At this point you have made your utts.mlf
file as well as the individual monophone and full-context label files. Although we could have recovered alignments from the unit selection voice, we won’t actually be using those here: we will re-align everything using HMMs with 5 emitting states (to provide finer sub-phonetic timing information to the DNN) and a different frame rate (to match that of the DNN).
Extracting MFCCs
This is exactly as for the unit selection voice, except that we’ll use a different configuration for HCopy that specifies a 5msec frame shift (instead of the 2msec shift used in the Multisyn voice build).
To do that, make sure your alignment/resources/CONFIG_for_coding
sets TARGETRATE=50000.0
.
Make sure your scripts/make_mfccs
includes the option -F 16000
to ch_wave
so that the waveforms are downsampled before the MFCCs are extracted. Now run the script
bash$ ./scripts/make_mfccs alignment data/wav/*.wav
Doing the alignment
First, make a list of all the MFCC files, then run the alignment script
bash$ cd alignment bash$ find `pwd`/mfcc -name *.mfcc | sort > train.scp bash$ ../scripts/do_alignment_dnn .

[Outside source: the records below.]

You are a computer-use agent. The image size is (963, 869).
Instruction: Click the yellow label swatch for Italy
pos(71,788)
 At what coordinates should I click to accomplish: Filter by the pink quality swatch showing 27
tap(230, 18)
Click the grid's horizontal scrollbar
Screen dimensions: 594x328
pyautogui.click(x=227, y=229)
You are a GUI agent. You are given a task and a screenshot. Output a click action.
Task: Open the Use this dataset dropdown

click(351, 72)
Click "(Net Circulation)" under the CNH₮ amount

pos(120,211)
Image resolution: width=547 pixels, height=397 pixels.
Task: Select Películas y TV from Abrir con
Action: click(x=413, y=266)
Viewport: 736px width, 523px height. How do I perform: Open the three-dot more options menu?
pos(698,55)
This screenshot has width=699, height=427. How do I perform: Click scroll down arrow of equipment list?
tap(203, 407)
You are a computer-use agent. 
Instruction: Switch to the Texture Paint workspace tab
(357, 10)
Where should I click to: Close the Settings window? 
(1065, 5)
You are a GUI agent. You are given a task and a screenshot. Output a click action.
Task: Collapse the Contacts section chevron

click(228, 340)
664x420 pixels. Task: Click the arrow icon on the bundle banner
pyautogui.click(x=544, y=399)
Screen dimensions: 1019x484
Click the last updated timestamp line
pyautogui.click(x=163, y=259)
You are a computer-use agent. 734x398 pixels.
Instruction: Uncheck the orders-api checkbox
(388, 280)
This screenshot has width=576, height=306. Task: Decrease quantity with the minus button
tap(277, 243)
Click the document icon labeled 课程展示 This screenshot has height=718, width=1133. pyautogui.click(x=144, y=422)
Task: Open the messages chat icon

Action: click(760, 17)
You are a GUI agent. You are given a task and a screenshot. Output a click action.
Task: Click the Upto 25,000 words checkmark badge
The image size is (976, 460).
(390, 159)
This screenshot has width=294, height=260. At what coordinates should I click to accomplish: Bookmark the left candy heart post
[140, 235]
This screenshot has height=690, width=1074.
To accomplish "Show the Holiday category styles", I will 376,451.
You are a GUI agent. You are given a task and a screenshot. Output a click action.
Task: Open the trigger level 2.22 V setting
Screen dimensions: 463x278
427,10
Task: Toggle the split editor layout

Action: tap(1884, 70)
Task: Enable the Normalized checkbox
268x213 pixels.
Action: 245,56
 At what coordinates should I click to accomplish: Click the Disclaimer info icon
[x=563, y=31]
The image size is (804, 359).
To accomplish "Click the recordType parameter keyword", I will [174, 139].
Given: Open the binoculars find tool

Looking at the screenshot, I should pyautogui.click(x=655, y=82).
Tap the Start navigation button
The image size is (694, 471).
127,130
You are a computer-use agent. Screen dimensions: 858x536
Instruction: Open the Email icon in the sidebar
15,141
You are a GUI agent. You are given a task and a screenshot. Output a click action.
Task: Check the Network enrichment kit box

Transfer timestamps from monophones to full-context label files
At this point we have an MLF containing state-level alignments for monophone models (with 5 emitting states). We need to transfer the start and end times over to the full context label files that we made earlier. The scripts/transfer_times_to_full_context_labs.sh
script does this for you. Read it and understand what it does, then run it:
bash$ cd .. bash$ scripts/transfer_times_to_full_context_labs.sh
Sanity check the resulting full-context label files. They should like something like this
0 50000 xx~xx-#+#=#:xx_xx/A/0_0_0/B/xx-xx-xx:xx-xx&xx-xx#xx-xx$xx-xx>xx-xxxx-xx xx-xx xx-xx xx-xx xx-xx 0-2<0-4|oo/C/0+0+2/D/0_0/E/content+2:1+5&1+2#0+3/F/in_1/G/0_0/H/7=5:1=2&L-L%/I/7_3/J/14+8-2[2] #~#-oo+th=@:1_1/A/0_0_0/B/1-1-1:1-2&1-7#1-4$1-3>0-2<0-4|oo/C/0+0+2/D/0_0/E/content+2:1+5&1+2#0+3/F/in_1/G/0_0/H/7=5:1=2&L-L%/I/7_3/J/14+8-2 8650000 9550000 #~#-oo+th=@:1_1/A/0_0_0/B/1-1-1:1-2&1-7#1-4$1-3>0-2<0-4|oo/C/0+0+2/D/0_0/E/content+2:1+5&1+2#0+3/F/in_1/G/0_0/H/7=5:1=2&L-L%/I/7_3/J/14+8-2[3] ...etc
That's not a very human-friendly format, but you need to understand it. Go back and take another look at the scripts/utts_to_mlfs.sh
script and examine each stage in the processing. At the end of the 'for' loop the intermediate files are deleted. Comment that line out so that you can inspect those files. Look at the output of dumpfeats
and then try to understand how that is transformed by the awk
scripts into the HTS format label files.
Tip: make the script run on a single file whilst you are trying to understand how it works.